Collecting ‘real’ data for teaching can be tricky. It costs time, but it can also costs money, and even raise issues regarding the respect for anonymity. A colleague researcher in St Louis (US), Dan Chitwood, found a good compromise: he asked his students to collect images and data from candies. The candies were photographed by the students. Their nutritional values, as well as their name and type (‘chocolate’, ‘liquorice’…) were copied by the students in a database. Extra information concerning the aspect of the candies or ‘phenotype’ were later deduced from the analysis of the pictures. I had the occasion to give twice a similar course, based on Dan Chitwood’s original idea, together with the Pr. Alexis Maizel at the University of Heidelberg. I explain here the main idea of this course and point out its specificities and added value.

Images and data collection

Candies are bought at the supermarket. Candies can be liquorices, jelly beans, caramels, marshmallow, but also chocolate bars, chocolate truffles… They are preferentially packaged by candy type, and not mixed. The package displays the nutritional values. The data collection consists of several steps. First, all candy packages are given a unique identifier (‘ID001’, ‘ID002’, ‘ID003’…). Second, all candies are photographed. To do so, we prepared a table covered with a white or a dark sheet of paper to contrast with the candies, a photo stand to bring the camera above the table, a ruler to get the scale, and the ID labels. Students were asked to photograph 15 to 20 candy from the same package at a time. Third, students were asked to copy the nutritional values and candy IDs into an online Google Spreadsheet.

Pictures of candies taken during the course by Dan Chitwood's students (left) and our students (right).

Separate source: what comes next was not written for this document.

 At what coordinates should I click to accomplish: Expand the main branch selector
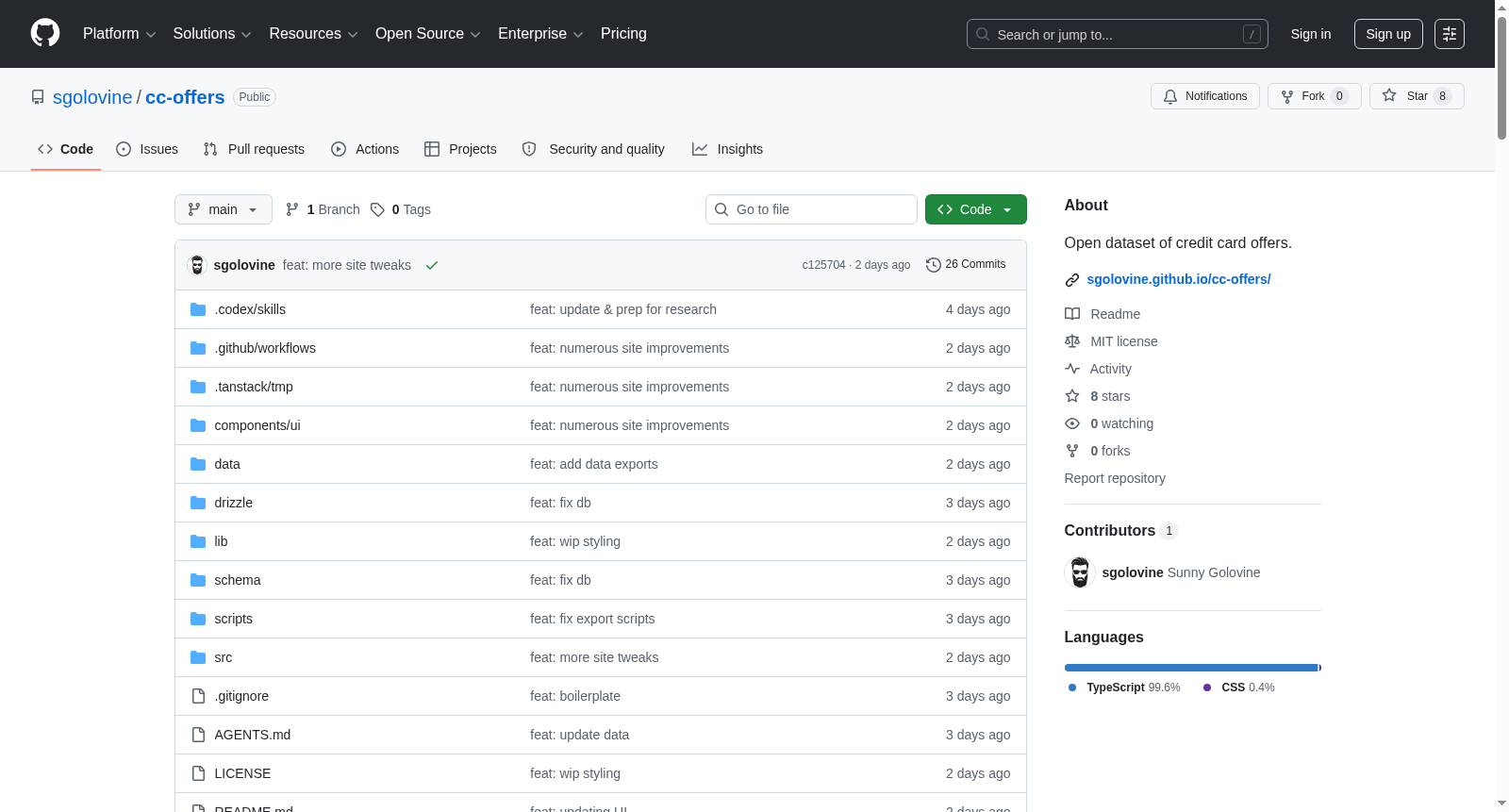(x=224, y=209)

Figure 1: Pictures of candies taken during the course by Dan Chitwood’s students (left) and our students (right).

As in any practical course, nothing happened exactly as planned. Some of the packages contained mixed candies, in terms of shape and/or colour, even if they shared the same nutritional values. On the pictures, not all candies were oriented the same way, some were not entirely in the frame of the camera, and some were touching one another. And the white sheet of paper used as background was quickly covered by spots of chocolate. Moreover, the nutritional database was not well-formatted. Company and candy names were spelled in many different ways, such as Nestlé, nestlé, nestle… or even contained typographical errors. We had given no instruction regarding the use of accents. With the german names of candies, containing ä, ö or ü, this led to many variations around the same word. This lack of homogeneity was enhanced since students simultaneaously entered their data on the online spreadsheet. I think that such ‘issues’ should not be avoided. They are part of the hassle of ‘real’ data collection. One need to go through the analysis of the data to realize how much mixed, clustered or misoriented candies can hinder the image analysis, and how much the lack of homogeneity between names in a database is detrimental for further data analyses.

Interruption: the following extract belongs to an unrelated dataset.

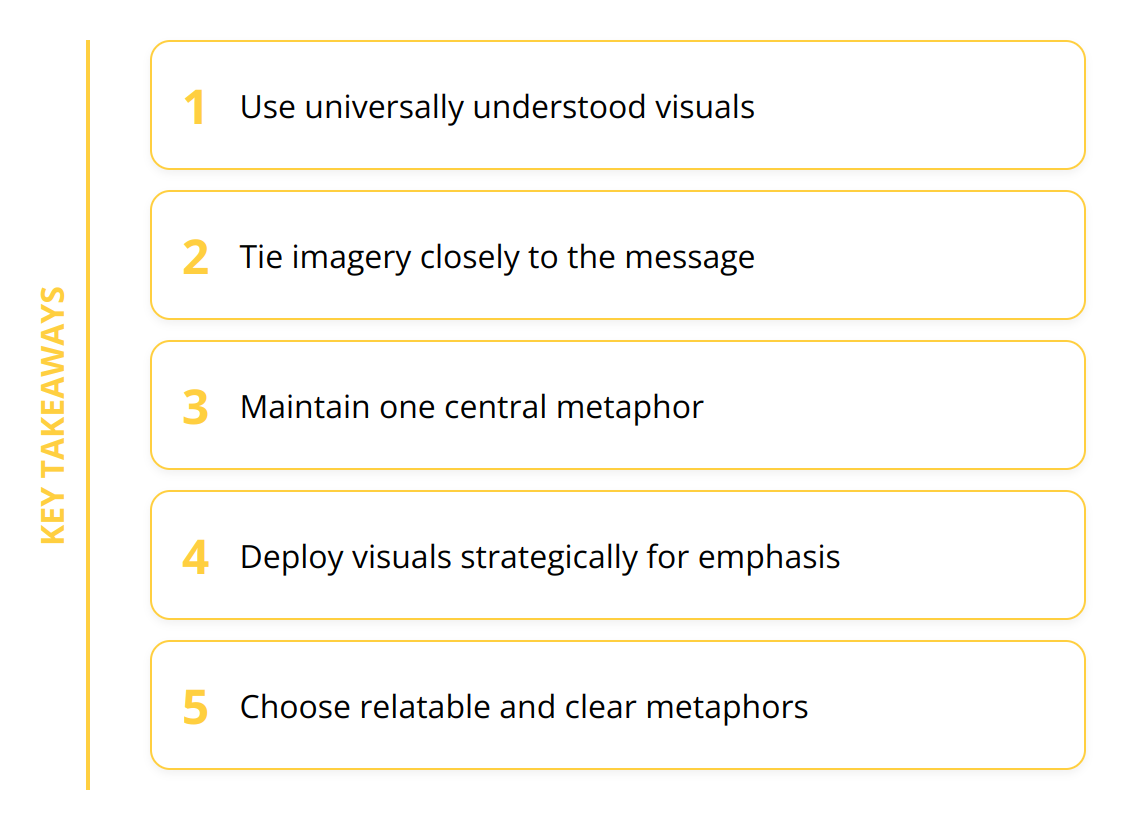1126x830 pixels.
Task: Open "Deploy visuals strategically for emphasis" takeaway
Action: pyautogui.click(x=540, y=557)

Nutritional values on a candy package.

Figure 2: Nutritional values on a candy package.

Image analysis with Fiji

The image analysis course was conducted with Fiji. Students were true beginners concerning handling of Fiji and image analysis. We gave an introduction on what is an image (8 bits versus 16 bits, what is a LUT, how to adjust brightness and contrast…), what is a stack and an hyperstack, how to measure manually the features of objects in an image (how to change the image properties and add a scale, what is a Region Of Interest, how to use the measurement tools…), and how to segment an image using appropriate filters and thresholds. The final goal of the course was to segment the pictures of candies in order to extract average measurements of area, as well as shape descriptors (one mean value per candy ID). We divided the work between students, each being assigned only a few images to segment. Aside from the segmented output image, we also asked them to to share their segmentation technique, for instance which filter they applied, if they needed to split the RGB channels to apply the threshold only on one channel etc.

Image segmentation by thresholding in Fiji (left). Measurements are extracted from binary image (right).

Figure 3: Image segmentation by thresholding in Fiji (left). Measurements are extracted from binary image (right).

Data analysis with R

Data analysis was conducted with the R statistical software. Students were true beginners concerning coding in R and data analysis. We gave an introduction to R using the table of nutritional values. The introduction was focused on how to load the nutritional table, how to check the quality of the database and correct mistakes, such as duplicated rows, non homogeneous names…, and on how to explore graphically the data using the library {ggplot2}. To guide the students, I wrote a course document in the Rmarkdown format, with the help of another postdoctoral researcher, Juan L. Mateo. I used a template inspired by a blog post written by Sébastien Rochette about conditionnal chunks. I made two versions: a complete one for the teacher(s), with all the code answers, and one with blanks for the students. We chose to start from the basics, with the definition of a vector and a dataframe. We did not talked about the libraries {dplyr} and {magrittr}. But now that I’ve read this blog article, I would like to try to include these librairies in the course.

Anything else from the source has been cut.